= Reinhold Duschka =

Austrian honored by Israel for actions during WWII

Reinhold Duschka (1900-1993) was an Austrian iron worker who from 1939 until April 1945 hid the Jewish Chemist Regina Kraus and her 10-year-old daughter Lucia (later Lucia Heilman) from the National Socialist regime. In 1990, he was awarded the title of Righteous Among the Nations by Yad Vashem for his actions.

== Life ==

In the 1920s, Duschka worked as an iron worker out of a workshop in Mollardgasse in the 6th district of Vienna, Austria. He became friendly with Rudi Kraus and Regine Hildebrandt, who married and had a daughter in 1929, called Lucia.

Shortly after the Anschluss in 1938, Regina and her daughter Lucia attempted to follow her husband to Iran, where he had been working as an engineer. They were unable to obtain transit papers, nor did they have the money for passage by ship. In 1939, their apartment was confiscated by the National Socialist regime as part of widespread confiscations of Jewish property.

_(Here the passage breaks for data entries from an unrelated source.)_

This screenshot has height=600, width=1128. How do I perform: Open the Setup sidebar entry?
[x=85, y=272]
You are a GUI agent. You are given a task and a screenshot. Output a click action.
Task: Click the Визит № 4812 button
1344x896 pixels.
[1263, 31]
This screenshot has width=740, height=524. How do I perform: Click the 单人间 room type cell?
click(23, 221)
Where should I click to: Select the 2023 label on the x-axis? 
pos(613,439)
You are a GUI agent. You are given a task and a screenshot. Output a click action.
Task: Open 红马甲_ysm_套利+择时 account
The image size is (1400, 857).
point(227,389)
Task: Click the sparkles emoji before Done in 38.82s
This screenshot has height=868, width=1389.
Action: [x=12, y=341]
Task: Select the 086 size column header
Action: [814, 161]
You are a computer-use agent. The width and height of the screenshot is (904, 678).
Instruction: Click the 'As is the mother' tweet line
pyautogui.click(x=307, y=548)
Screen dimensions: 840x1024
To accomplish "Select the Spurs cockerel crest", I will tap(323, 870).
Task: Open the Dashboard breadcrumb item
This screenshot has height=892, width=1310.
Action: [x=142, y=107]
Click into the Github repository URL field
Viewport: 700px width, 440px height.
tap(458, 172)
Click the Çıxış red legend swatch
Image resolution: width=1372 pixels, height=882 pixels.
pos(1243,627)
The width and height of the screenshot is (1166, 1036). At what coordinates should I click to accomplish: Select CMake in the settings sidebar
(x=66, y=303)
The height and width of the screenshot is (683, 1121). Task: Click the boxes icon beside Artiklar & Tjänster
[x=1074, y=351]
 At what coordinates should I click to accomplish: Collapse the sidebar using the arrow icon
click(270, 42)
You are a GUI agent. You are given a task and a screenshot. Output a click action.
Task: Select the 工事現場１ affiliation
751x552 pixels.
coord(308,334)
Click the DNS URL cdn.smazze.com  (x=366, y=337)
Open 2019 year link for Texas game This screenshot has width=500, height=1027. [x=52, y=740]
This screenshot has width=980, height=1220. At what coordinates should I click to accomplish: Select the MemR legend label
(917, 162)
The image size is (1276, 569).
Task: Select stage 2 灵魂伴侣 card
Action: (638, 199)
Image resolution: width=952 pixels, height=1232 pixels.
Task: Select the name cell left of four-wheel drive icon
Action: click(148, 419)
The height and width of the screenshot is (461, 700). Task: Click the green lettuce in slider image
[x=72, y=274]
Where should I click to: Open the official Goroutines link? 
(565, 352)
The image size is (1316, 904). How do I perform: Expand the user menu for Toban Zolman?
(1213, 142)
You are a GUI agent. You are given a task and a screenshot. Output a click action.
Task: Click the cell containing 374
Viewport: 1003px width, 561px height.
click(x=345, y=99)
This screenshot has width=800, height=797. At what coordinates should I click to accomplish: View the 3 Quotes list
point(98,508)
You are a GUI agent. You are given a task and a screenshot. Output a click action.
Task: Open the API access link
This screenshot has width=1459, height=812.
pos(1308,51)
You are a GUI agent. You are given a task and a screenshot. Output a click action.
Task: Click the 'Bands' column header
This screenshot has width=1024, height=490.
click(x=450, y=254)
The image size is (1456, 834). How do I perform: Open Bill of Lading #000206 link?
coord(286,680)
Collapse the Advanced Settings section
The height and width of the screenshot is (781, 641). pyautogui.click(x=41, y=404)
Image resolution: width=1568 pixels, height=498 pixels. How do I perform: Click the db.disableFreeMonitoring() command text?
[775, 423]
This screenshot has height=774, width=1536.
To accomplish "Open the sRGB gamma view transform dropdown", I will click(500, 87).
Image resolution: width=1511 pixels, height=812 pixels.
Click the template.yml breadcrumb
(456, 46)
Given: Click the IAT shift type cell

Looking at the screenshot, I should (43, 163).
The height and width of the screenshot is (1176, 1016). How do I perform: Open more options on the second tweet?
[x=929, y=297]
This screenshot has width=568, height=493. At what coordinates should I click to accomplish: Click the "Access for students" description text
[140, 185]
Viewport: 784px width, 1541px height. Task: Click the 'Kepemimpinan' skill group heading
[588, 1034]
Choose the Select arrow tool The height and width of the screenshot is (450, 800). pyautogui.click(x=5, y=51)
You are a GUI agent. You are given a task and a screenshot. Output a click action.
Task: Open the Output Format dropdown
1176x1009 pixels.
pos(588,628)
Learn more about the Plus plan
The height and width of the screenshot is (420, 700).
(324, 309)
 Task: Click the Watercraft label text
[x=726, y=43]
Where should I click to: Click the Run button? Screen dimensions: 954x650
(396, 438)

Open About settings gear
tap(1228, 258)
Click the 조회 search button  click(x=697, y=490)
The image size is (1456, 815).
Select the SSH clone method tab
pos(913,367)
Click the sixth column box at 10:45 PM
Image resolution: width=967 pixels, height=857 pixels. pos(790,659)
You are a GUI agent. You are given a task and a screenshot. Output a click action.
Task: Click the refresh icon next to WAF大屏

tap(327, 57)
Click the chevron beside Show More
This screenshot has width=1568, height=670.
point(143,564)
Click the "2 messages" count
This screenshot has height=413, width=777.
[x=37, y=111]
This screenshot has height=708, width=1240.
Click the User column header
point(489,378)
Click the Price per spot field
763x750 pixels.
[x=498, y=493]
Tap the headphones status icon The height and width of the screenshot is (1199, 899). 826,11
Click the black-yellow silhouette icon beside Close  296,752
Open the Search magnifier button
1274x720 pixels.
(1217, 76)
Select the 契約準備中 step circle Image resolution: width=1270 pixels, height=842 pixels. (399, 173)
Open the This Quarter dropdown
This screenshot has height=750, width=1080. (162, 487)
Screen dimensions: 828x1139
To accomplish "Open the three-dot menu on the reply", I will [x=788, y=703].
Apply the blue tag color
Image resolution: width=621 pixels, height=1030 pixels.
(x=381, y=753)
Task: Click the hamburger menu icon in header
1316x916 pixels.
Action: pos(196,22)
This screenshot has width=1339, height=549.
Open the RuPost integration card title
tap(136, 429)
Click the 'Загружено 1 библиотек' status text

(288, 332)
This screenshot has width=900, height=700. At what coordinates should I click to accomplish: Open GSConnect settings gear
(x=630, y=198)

Duschka offered to shelter them in his workshop in full knowledge that he was putting his own life in danger. He cared for the two fugitives throughout the war, regularly providing food and clothing which he bought on the black market. Duschka also managed to provide school books for Lucia, so her mother could give her lessons. By observing Duschka, Regine and Lucia learnt how to work with metal and assisted him with his daily tasks.

In 1944, the workshop was heavily damaged in an Allied bombing raid. Regina and Lucia were lucky to survive but had to leave the building. Duschka found them alternative accommodation in a summer house in Hütteldorf, where they stayed hidden until the end of the war. He explained to his neighbours that they were relatives from Germany.

After the war, Duschka rebuilt his workshop and continued his work there until his retirement. On 7 March 1990 he was awarded the honorific "Righteous Among the Nations". In April 2013 a sign commemorating Duschka's actions was installed on the facade.

In 2018, Austrian novelist Erich Hackl published the novel Am Seil based on Duschka's story.